Methicillin-resistant Staphylococcus aureus is a type of staph bacteria that is resistant to many antibiotics used to treat ordinary staph infections. It is most frequently found in health care settings, particularly after procedures such as surgery or the use of central vein catheters. It is spread by hand, person-to-person, or by contact with a contaminated surface, and it can be deadly.
“Basic infection control strategies such as hand hygiene remain essential for MRSA prevention,” said Kyle Popovich, MD, lead author of Strategies to Prevent MRSA Transmission and Infection in Acute Care Hospitals, published in Infection Control & Hospital Epidemiology. “Hand hygiene — something your mother would stress — is simple and cost-effective but often overlooked by busy health care workers. So, there is the need to continue to stress this 'routine' intervention.”
Reducing unnecessary antibiotic use
At the same time, the authors added a new strategy to the list of essential practices: careful oversight of how antibiotics are prescribed and used. In the previous recommendations, published in 2014, such antimicrobial stewardship programs were listed as an additional but not essential practice. Reducing unnecessary use of antibiotics helps to stem the growth of resistant germs and may help decrease MRSA and other infections associated with antibiotic use, such as C. difficile infection.
“With these proven strategies, we can reverse the recent increase in MRSA rates in acute-care settings and back on track to achieving lower rates each year,” Popovich added.
Contact precautions, such as wearing a gown and gloves when caring for patients with MRSA, remain on the short list of essential strategies, even as some hospitals have chosen to move away from the practice. So for hospitals that have discontinued or are considering discontinuing contact precautions for patients with MRSA, the authors included guidance on how to assess the risks, monitor outcomes when contact precautions are changed, and identify people and situations in which continued use of contact precautions should be considered.
Contact precaution options
Use of contact precautions has been controversial in the view of some infection control experts, considering the dropping MRSA rates before the pandemic. With this guidance, hospitals have the option of continuing or, when appropriate, discontinuing contact precautions.

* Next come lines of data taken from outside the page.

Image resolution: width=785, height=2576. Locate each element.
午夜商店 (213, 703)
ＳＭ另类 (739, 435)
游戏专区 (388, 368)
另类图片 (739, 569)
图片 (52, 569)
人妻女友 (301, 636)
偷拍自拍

“We provided opt-out strategies, but also outlined other steps to take: Do a risk assessment. How high are MRSA rates? Is there a high rate of hand hygiene compliance?” Popovich said.
The report was created by the Society for Healthcare Epidemiology in collaboration with the Infectious Diseases Society of America, the Association for Professionals in Infection Control and Epidemiology, the American Hospital Association and The Joint Commission.
Popovich has studied MRSA for nearly 20 years, during which time she has watched MRSA infections evolve from being present almost exclusively in acute-care settings to appearing in community settings, including correctional facilities. At RUSH, Popovich led a CDC-funded study using genome sequencing to examine health care worker contamination with antibiotic-resistant organisms and also worked with Cook County Health to research the genomic epidemiology and options for control of MRSA entering a large jail setting.